Master in Urban Planning and Policy

Professor Nebiyou Tilahun

The MUPP degree program at UIC is the only professional planning program in the Chicago metropolitan area that is fully accredited by the Planning Accreditation Board. With a large and diverse faculty and student body, the MUPP program offers a comprehensive range of courses, including many specialized electives and studios. Yet class sizes are typically small, with multiple section sof required courses offered in both day and evening. Graduates can connect to a large network of alumni, both locally and around the region, country, and world.

 

Degree Requirements

A minimum of 60 semester hours of graduate credit is required. The program is divided into five components: core courses, specialization courses, electives, internship, and a thesis or project. The overall distribution of credits is as follows:

20 credits (five courses) of core courses
12 credits (three courses) within one specialization
8-20 credits* (two to five courses) of approved electives
4 credits (one course) of approved internship
4-16 credits** (one to four courses) of masters project

*Electives should be discussed with the academic advisor, must be at the 400+ level.
**Masters project can only be four credits; up to 16 credits can be taken for thesis.

Degree-seeking students are governed by the policies in effect in their first semester registered in the program. Official policies are detailed in the student handbooks.

 

Core Courses

Unless a waiver is granted, the following courses are required:

UPP 500: History and Theory of Urban Planning
UPP 501: Urban Space, Place and Institutions
UPP 502: Planning Skills: Computers, Methods and Communication
UPP 505: Plan Making
UPP 506: Plan Making Studio
Note: UPP 505 and UPP 506 must be taken concurrently.

Check the MUPP Handbook on the Current Students resource page for information on how to request a waiver of a required course.

Specializations

Five areas of specialization are offered to students of the MUPP program. At least one specialization must be completed, but there is room in the curriculum to pursue two specializations, if desired. In addition to the standard specializations, students have the opportunity to develop a user-defined specialization subject to advisor and department approval. Twelve (12) semester hours are required to complete each specialization, however each has varying course requirements.

Students wishing to pursue a specialization of their own design should consult with their academic advisor about approval.

Specializations are:

Professional Practice Requirement/Internship

The Professional Practice Internship (UPP 590) consists of 300 hours of fieldwork.

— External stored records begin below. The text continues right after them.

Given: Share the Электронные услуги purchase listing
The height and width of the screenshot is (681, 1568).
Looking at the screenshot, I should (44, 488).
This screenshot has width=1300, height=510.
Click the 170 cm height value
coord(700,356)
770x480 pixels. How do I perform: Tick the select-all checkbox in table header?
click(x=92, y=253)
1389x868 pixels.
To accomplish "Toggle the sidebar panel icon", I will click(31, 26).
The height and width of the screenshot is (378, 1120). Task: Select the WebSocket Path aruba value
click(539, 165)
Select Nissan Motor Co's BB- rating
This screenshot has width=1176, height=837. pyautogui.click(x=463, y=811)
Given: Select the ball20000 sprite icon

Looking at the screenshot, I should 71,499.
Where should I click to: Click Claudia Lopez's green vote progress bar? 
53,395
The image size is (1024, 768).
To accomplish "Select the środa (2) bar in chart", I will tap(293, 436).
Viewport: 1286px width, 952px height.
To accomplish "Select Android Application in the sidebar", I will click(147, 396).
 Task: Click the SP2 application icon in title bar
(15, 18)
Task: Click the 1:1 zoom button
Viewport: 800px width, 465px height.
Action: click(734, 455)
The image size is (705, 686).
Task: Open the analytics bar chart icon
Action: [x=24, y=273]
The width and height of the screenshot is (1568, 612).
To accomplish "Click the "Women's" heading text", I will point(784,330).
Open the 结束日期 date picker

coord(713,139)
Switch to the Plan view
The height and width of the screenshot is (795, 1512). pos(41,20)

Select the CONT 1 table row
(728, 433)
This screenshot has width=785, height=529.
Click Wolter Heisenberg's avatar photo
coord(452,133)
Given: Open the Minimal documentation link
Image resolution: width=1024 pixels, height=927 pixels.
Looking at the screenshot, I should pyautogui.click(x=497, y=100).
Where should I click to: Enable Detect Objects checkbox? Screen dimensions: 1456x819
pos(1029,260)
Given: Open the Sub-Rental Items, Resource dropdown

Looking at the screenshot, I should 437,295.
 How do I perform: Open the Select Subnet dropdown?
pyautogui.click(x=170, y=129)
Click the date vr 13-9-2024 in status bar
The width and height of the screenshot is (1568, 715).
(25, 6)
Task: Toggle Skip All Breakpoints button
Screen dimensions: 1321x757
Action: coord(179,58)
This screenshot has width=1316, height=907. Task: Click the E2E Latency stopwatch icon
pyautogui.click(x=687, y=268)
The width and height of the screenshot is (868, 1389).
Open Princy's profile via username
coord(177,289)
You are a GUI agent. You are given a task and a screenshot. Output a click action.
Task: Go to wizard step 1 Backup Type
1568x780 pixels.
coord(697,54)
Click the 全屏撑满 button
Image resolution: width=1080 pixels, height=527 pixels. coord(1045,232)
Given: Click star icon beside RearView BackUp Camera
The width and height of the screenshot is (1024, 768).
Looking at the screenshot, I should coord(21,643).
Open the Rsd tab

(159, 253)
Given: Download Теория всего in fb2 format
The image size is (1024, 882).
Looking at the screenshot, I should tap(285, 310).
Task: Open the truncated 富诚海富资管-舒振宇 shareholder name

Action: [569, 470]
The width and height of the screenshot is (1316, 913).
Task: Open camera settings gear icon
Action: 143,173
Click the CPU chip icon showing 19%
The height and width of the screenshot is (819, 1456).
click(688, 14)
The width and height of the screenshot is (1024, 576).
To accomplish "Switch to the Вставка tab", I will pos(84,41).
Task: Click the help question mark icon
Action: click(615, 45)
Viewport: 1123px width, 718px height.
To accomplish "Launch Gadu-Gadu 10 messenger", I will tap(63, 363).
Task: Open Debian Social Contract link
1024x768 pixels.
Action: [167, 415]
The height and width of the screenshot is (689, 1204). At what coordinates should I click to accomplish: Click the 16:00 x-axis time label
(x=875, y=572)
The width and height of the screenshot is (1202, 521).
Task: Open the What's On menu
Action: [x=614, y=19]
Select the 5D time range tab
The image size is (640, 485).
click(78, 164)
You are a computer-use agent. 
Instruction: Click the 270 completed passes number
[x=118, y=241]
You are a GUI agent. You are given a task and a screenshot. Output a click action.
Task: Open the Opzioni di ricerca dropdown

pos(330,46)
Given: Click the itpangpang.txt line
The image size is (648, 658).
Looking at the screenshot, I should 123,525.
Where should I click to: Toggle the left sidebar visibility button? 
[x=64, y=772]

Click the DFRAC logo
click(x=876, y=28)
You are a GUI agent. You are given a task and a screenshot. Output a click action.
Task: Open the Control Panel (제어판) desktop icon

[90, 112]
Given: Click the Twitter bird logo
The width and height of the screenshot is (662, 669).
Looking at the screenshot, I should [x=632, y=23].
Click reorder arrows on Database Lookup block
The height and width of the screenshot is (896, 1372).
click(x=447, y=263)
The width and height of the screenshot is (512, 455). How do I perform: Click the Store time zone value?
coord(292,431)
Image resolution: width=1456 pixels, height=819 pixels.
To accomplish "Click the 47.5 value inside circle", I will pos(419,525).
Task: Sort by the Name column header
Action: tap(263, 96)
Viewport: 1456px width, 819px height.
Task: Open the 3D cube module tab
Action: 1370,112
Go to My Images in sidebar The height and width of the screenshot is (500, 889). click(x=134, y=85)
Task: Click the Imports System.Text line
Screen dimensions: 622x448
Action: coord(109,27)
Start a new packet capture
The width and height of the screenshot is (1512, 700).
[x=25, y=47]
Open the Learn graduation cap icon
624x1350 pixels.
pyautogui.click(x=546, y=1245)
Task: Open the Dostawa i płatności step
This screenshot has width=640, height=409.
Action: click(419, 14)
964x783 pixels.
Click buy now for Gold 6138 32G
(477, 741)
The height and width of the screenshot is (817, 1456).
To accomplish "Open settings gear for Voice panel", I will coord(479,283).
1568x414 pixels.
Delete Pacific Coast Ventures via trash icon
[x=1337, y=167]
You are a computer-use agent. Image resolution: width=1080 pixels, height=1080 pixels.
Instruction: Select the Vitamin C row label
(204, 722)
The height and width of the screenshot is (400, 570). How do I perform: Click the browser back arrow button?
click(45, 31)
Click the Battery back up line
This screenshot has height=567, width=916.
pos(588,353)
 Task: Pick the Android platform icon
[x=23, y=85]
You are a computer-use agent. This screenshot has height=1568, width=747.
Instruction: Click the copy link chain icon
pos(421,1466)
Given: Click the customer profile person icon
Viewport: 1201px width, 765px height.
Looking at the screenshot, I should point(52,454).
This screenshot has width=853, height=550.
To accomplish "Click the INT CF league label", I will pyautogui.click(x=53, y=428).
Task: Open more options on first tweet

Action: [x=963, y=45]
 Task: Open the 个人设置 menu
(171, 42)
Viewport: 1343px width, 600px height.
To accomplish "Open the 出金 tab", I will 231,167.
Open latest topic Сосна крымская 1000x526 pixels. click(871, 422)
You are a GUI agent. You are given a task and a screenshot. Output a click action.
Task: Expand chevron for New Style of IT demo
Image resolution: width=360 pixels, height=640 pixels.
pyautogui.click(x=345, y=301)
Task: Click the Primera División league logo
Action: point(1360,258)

Students must have completed 12 hours of credit towards their degree and have the internship agreement form approved by Marty Jaffe, Director of Graduate Studies before the internship can begin.

Credit may be taken concurrently with the internship or the semester after the internship, so long as the internship was approved before it began.

Students who come to the program with professional planning experience or are already employed in a public or private agency doing planning may apply to waive the internship requirement. Contact Marty Jaffe, Director of Graduate Studies.

Over the years, students have been actively involved with governments at the city, county, state, and federal levels; with regional planning organizations; with community groups; and with private consulting firms, using their individual and collective skills in actual planning situations. Although most students do their internships in the Chicago region, students may also seek an internship placement in another U.S. location, or occasionally, a foreign country.

Masters Project/Thesis

The masters project or thesis is the final requirement of the MUPP program. The purpose of this requirement is to give the student experience in the conceptualization of a research or planning problem, the development of a methodology for addressing the problem, and the preparation of a document which carries out the analysis and communicates the results and conclusions reached. The thesis and project differ with respect to content, credit hours, and advising requirements.

A project is usually an exercise in applied research directed toward an actual planning problem. The project may focus on the definition of the problem, the context of the problem, and the analysis of alternative solutions or issues in implementation, monitoring, and evaluation. The primary focus in the project is the substance and the context of the planning application. A project is often developed in the context of a student’s professional job experience or internship. When this applies, it should be clear that the student has direct and personal responsibility for any work product submitted as a masters project. Any questions on this point should be discussed with the faculty advisor.

Masters projects carry 4 hours of credit. Students are required to write and secure approval of a masters project proposal prior to registering for masters project hours. The project proposal can be reviewed and approved by any UPP faculty member.

A thesis is a more traditional piece of academic research, which frequently involves the analysis of historical materials and use of secondary sources. An exploration of planning theory or research methods would also be appropriate in a thesis.

Students can earn from 8 to 16 hours of credit for thesis research. Thesis proposals must be reviewed and accepted by a faculty committee constituted according to requirements of the Graduate College.

Students who select the thesis must present their work to a formal thesis examination committee. The thesis committee must include three members of the UIC faculty. The chair of the committee must be a member of the UPP faculty. At least two of the committee members must be permanent members of the UIC Graduate Faculty. Most associate and full professors are members of the UIC Graduate Faculty.